:: Your task ::
Begin at the line containing "The width and height of the screenshot is (1920, 1390)." in the data below and go on through the line containing "Given: Open the Más dropdown filter", repeating each line exactly; include both ends and no other line.

Saved entries:

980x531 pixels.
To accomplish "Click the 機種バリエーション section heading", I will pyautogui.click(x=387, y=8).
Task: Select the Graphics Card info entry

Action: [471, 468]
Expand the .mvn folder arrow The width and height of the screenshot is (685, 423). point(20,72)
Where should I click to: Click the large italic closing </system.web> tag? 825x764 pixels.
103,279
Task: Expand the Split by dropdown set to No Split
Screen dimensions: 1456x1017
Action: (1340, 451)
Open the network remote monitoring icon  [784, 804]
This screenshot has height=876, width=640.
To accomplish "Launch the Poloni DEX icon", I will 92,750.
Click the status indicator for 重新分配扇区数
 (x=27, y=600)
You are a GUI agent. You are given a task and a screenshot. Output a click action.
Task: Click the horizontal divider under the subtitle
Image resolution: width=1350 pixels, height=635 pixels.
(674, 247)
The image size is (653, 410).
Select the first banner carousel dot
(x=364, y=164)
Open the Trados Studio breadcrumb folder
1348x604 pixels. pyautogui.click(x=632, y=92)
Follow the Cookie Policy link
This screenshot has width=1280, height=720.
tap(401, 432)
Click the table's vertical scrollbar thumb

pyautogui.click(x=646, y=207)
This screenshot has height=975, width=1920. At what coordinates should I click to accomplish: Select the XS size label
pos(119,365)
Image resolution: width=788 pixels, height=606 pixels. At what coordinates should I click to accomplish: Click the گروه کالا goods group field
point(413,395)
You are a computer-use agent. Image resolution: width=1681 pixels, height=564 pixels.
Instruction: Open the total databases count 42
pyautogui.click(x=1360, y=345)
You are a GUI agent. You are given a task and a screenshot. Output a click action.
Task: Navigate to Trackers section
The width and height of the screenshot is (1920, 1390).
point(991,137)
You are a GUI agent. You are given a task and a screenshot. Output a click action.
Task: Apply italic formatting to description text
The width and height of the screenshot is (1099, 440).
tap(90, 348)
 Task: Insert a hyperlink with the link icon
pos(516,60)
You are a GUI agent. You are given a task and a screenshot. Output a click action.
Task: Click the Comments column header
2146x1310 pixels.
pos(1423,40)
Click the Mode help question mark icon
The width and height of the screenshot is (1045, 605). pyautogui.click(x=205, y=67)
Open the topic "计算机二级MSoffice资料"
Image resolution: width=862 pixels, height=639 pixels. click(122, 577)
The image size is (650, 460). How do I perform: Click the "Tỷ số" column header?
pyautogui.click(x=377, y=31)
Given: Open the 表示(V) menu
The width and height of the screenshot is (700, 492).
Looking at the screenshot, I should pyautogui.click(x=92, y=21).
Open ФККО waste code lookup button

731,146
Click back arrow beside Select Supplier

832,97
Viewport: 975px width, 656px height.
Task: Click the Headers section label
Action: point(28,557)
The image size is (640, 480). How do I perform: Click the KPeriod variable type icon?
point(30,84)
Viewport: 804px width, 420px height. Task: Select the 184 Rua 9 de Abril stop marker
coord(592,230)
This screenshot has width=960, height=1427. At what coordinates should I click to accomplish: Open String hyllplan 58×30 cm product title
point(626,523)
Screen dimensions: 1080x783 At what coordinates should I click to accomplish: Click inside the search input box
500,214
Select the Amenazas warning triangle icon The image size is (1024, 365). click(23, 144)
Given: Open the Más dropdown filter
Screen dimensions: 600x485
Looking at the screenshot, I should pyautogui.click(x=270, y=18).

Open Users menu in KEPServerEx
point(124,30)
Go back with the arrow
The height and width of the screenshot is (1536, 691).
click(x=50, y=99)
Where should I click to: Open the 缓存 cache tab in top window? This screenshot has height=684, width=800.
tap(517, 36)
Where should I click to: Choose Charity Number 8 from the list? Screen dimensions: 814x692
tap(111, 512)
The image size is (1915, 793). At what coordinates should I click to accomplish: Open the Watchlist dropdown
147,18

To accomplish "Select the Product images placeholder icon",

:: Expected answer ::
The width and height of the screenshot is (1920, 1390).
point(991,137)
You are a GUI agent. You are given a task and a screenshot. Output a click action.
Task: Apply italic formatting to description text
The width and height of the screenshot is (1099, 440).
tap(90, 348)
 Task: Insert a hyperlink with the link icon
pos(516,60)
You are a GUI agent. You are given a task and a screenshot. Output a click action.
Task: Click the Comments column header
2146x1310 pixels.
pos(1423,40)
Click the Mode help question mark icon
The width and height of the screenshot is (1045, 605). pyautogui.click(x=205, y=67)
Open the topic "计算机二级MSoffice资料"
Image resolution: width=862 pixels, height=639 pixels. click(122, 577)
The image size is (650, 460). How do I perform: Click the "Tỷ số" column header?
pyautogui.click(x=377, y=31)
Given: Open the 表示(V) menu
The width and height of the screenshot is (700, 492).
Looking at the screenshot, I should pyautogui.click(x=92, y=21).
Open ФККО waste code lookup button

731,146
Click back arrow beside Select Supplier

832,97
Viewport: 975px width, 656px height.
Task: Click the Headers section label
Action: point(28,557)
The image size is (640, 480). How do I perform: Click the KPeriod variable type icon?
point(30,84)
Viewport: 804px width, 420px height. Task: Select the 184 Rua 9 de Abril stop marker
coord(592,230)
This screenshot has width=960, height=1427. At what coordinates should I click to accomplish: Open String hyllplan 58×30 cm product title
point(626,523)
Screen dimensions: 1080x783 At what coordinates should I click to accomplish: Click inside the search input box
500,214
Select the Amenazas warning triangle icon The image size is (1024, 365). click(23, 144)
Given: Open the Más dropdown filter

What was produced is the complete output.